■ Description of the task ■
Please write the data out once more, exactly as it is given.

--- Data for this exercise ---

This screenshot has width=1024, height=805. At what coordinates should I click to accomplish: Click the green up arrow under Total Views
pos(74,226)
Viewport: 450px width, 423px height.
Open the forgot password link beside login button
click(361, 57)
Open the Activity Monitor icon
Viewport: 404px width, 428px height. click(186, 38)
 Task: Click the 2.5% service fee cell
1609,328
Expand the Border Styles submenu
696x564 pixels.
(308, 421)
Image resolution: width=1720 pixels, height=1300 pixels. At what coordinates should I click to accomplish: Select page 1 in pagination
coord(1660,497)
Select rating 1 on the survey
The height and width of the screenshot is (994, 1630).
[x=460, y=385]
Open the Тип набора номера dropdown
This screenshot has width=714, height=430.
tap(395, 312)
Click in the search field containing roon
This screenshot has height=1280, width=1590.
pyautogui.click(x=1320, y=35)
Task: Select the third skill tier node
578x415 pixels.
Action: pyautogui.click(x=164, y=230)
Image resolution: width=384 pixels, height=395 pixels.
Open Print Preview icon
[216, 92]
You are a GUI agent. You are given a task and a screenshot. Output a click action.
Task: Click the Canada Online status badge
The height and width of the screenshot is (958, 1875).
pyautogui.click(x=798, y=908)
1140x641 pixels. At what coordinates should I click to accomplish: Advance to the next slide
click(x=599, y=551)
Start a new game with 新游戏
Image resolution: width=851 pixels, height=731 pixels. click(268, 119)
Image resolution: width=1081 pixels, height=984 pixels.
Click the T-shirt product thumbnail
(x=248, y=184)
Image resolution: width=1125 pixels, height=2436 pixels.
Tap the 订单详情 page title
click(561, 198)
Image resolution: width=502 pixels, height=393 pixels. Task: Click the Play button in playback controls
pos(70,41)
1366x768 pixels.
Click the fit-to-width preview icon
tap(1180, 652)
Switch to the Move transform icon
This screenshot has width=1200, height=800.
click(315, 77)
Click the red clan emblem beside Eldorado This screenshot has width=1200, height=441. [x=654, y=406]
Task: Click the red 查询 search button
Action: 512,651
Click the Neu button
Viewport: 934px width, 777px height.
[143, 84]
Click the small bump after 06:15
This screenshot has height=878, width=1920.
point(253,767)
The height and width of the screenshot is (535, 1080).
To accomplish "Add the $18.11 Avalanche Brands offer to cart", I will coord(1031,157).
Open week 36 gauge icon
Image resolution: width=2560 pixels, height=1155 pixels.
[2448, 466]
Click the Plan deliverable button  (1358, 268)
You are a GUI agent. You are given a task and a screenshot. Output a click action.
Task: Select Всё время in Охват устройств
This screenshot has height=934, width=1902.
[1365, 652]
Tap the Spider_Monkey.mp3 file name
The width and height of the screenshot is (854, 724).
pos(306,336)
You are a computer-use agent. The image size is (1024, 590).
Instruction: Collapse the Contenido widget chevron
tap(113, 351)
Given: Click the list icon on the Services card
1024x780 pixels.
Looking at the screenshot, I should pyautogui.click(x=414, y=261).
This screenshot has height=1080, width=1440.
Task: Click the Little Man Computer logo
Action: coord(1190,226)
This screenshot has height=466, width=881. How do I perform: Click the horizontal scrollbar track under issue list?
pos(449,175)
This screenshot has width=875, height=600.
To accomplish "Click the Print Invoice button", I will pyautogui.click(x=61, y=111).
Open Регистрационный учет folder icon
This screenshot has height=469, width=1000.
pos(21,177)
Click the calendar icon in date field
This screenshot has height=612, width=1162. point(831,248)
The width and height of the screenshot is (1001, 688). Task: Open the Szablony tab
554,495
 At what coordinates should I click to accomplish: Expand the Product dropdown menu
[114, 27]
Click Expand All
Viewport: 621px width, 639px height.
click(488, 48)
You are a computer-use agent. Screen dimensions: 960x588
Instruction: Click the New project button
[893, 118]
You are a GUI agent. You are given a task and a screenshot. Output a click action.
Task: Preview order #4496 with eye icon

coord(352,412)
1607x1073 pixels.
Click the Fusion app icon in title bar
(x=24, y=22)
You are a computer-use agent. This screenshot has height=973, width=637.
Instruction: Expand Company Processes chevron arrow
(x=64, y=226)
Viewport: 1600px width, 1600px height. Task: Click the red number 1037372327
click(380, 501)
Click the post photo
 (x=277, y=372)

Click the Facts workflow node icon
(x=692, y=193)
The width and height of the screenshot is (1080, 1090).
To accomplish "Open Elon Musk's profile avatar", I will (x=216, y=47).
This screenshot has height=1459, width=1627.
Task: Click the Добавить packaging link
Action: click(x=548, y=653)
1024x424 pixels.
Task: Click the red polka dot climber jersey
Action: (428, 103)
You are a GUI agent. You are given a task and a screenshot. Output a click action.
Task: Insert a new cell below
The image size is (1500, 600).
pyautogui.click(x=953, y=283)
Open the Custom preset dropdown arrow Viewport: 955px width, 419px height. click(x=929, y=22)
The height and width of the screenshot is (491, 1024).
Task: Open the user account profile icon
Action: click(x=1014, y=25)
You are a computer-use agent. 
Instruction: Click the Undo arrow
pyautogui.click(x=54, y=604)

---

■ Written response ■
This screenshot has width=1024, height=805. At what coordinates should I click to accomplish: Click the green up arrow under Total Views
pos(74,226)
Viewport: 450px width, 423px height.
Open the forgot password link beside login button
click(361, 57)
Open the Activity Monitor icon
Viewport: 404px width, 428px height. click(186, 38)
 Task: Click the 2.5% service fee cell
1609,328
Expand the Border Styles submenu
696x564 pixels.
(308, 421)
Image resolution: width=1720 pixels, height=1300 pixels. At what coordinates should I click to accomplish: Select page 1 in pagination
coord(1660,497)
Select rating 1 on the survey
The height and width of the screenshot is (994, 1630).
[x=460, y=385]
Open the Тип набора номера dropdown
This screenshot has width=714, height=430.
tap(395, 312)
Click in the search field containing roon
This screenshot has height=1280, width=1590.
pyautogui.click(x=1320, y=35)
Task: Select the third skill tier node
578x415 pixels.
Action: pyautogui.click(x=164, y=230)
Image resolution: width=384 pixels, height=395 pixels.
Open Print Preview icon
[216, 92]
You are a GUI agent. You are given a task and a screenshot. Output a click action.
Task: Click the Canada Online status badge
The height and width of the screenshot is (958, 1875).
pyautogui.click(x=798, y=908)
1140x641 pixels. At what coordinates should I click to accomplish: Advance to the next slide
click(x=599, y=551)
Start a new game with 新游戏
Image resolution: width=851 pixels, height=731 pixels. click(268, 119)
Image resolution: width=1081 pixels, height=984 pixels.
Click the T-shirt product thumbnail
(x=248, y=184)
Image resolution: width=1125 pixels, height=2436 pixels.
Tap the 订单详情 page title
click(561, 198)
Image resolution: width=502 pixels, height=393 pixels. Task: Click the Play button in playback controls
pos(70,41)
1366x768 pixels.
Click the fit-to-width preview icon
tap(1180, 652)
Switch to the Move transform icon
This screenshot has width=1200, height=800.
click(315, 77)
Click the red clan emblem beside Eldorado This screenshot has width=1200, height=441. [x=654, y=406]
Task: Click the red 查询 search button
Action: 512,651
Click the Neu button
Viewport: 934px width, 777px height.
[143, 84]
Click the small bump after 06:15
This screenshot has height=878, width=1920.
point(253,767)
The height and width of the screenshot is (535, 1080).
To accomplish "Add the $18.11 Avalanche Brands offer to cart", I will coord(1031,157).
Open week 36 gauge icon
Image resolution: width=2560 pixels, height=1155 pixels.
[2448, 466]
Click the Plan deliverable button  (1358, 268)
You are a GUI agent. You are given a task and a screenshot. Output a click action.
Task: Select Всё время in Охват устройств
This screenshot has height=934, width=1902.
[1365, 652]
Tap the Spider_Monkey.mp3 file name
The width and height of the screenshot is (854, 724).
pos(306,336)
You are a computer-use agent. The image size is (1024, 590).
Instruction: Collapse the Contenido widget chevron
tap(113, 351)
Given: Click the list icon on the Services card
1024x780 pixels.
Looking at the screenshot, I should pyautogui.click(x=414, y=261).
This screenshot has height=1080, width=1440.
Task: Click the Little Man Computer logo
Action: coord(1190,226)
This screenshot has height=466, width=881. How do I perform: Click the horizontal scrollbar track under issue list?
pos(449,175)
This screenshot has width=875, height=600.
To accomplish "Click the Print Invoice button", I will pyautogui.click(x=61, y=111).
Open Регистрационный учет folder icon
This screenshot has height=469, width=1000.
pos(21,177)
Click the calendar icon in date field
This screenshot has height=612, width=1162. point(831,248)
The width and height of the screenshot is (1001, 688). Task: Open the Szablony tab
554,495
 At what coordinates should I click to accomplish: Expand the Product dropdown menu
[114, 27]
Click Expand All
Viewport: 621px width, 639px height.
click(488, 48)
You are a computer-use agent. Screen dimensions: 960x588
Instruction: Click the New project button
[893, 118]
You are a GUI agent. You are given a task and a screenshot. Output a click action.
Task: Preview order #4496 with eye icon

coord(352,412)
1607x1073 pixels.
Click the Fusion app icon in title bar
(x=24, y=22)
You are a computer-use agent. This screenshot has height=973, width=637.
Instruction: Expand Company Processes chevron arrow
(x=64, y=226)
Viewport: 1600px width, 1600px height. Task: Click the red number 1037372327
click(380, 501)
Click the post photo
 (x=277, y=372)

Click the Facts workflow node icon
(x=692, y=193)
The width and height of the screenshot is (1080, 1090).
To accomplish "Open Elon Musk's profile avatar", I will (x=216, y=47).
This screenshot has height=1459, width=1627.
Task: Click the Добавить packaging link
Action: click(x=548, y=653)
1024x424 pixels.
Task: Click the red polka dot climber jersey
Action: (428, 103)
You are a GUI agent. You are given a task and a screenshot. Output a click action.
Task: Insert a new cell below
The image size is (1500, 600).
pyautogui.click(x=953, y=283)
Open the Custom preset dropdown arrow Viewport: 955px width, 419px height. click(x=929, y=22)
The height and width of the screenshot is (491, 1024).
Task: Open the user account profile icon
Action: click(x=1014, y=25)
You are a computer-use agent. 
Instruction: Click the Undo arrow
pyautogui.click(x=54, y=604)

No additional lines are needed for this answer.